The European Health Commissioner, the Cypriot Stella Kyriakides, explained that the British has announced to the Twenty-seven of a delay in the delivery of vaccines “compared to what is expected for the first quarter of this year.”
The European Union already has two vaccines on the market but has a larger portfolio pending analysis and approval. That of BioNTech and Pfizer was the first to be approved, last December, although it has worried the block by announcing a delay of weeks in the distribution of the committed doses for the first quarter. The Moderna one, approved at the beginning of the year, is also already in distribution, and the European Medicines Agency (EMA) is expected to give the green light to the one developed by AstraZeneca and the University of Oxford before it ends. the month.
In a message on Twitter, the European Health Commissioner has indicated that the members of the European Union have expressed their “deep discontent.” “We insist on a precise delivery schedule so that we know which Member States must plan their vaccination programs,” he said.

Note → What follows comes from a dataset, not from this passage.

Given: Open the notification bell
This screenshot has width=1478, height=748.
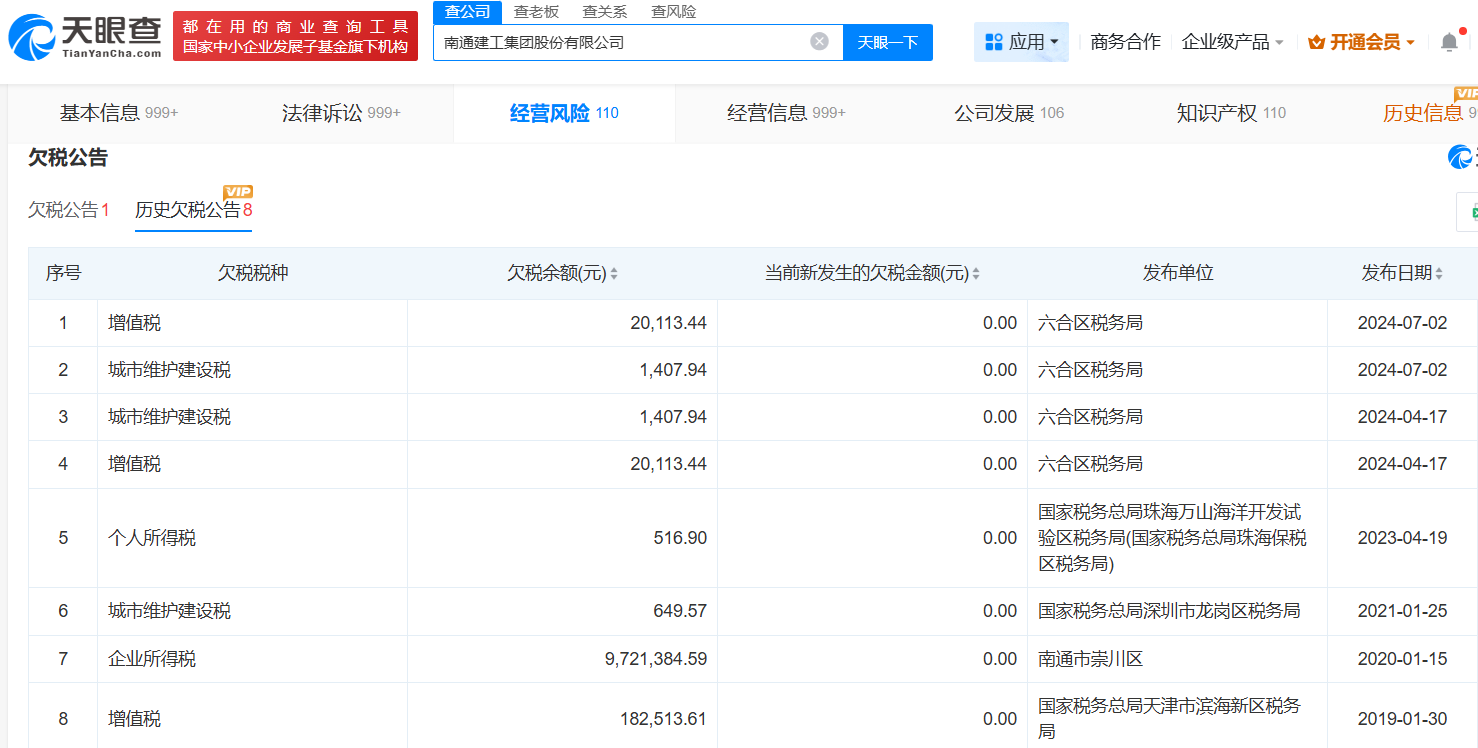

They have also conveyed to the British company the need to speed up the distribution of doses. On August 27, the European Commission signed an agreement with AstraZeneca with a purchase obligation that entails the acquisition for Europe of 300 million doses, with a total cost of 870 million euros.
The Secretary General for Digital Health, Information and Innovation, Alfredo González, indicated this Thursday that in 15 days the first doses of the vaccine developed by the University of Oxford and the company AstraZeneca could be available in Spain, if approved by the European Agency of the drug.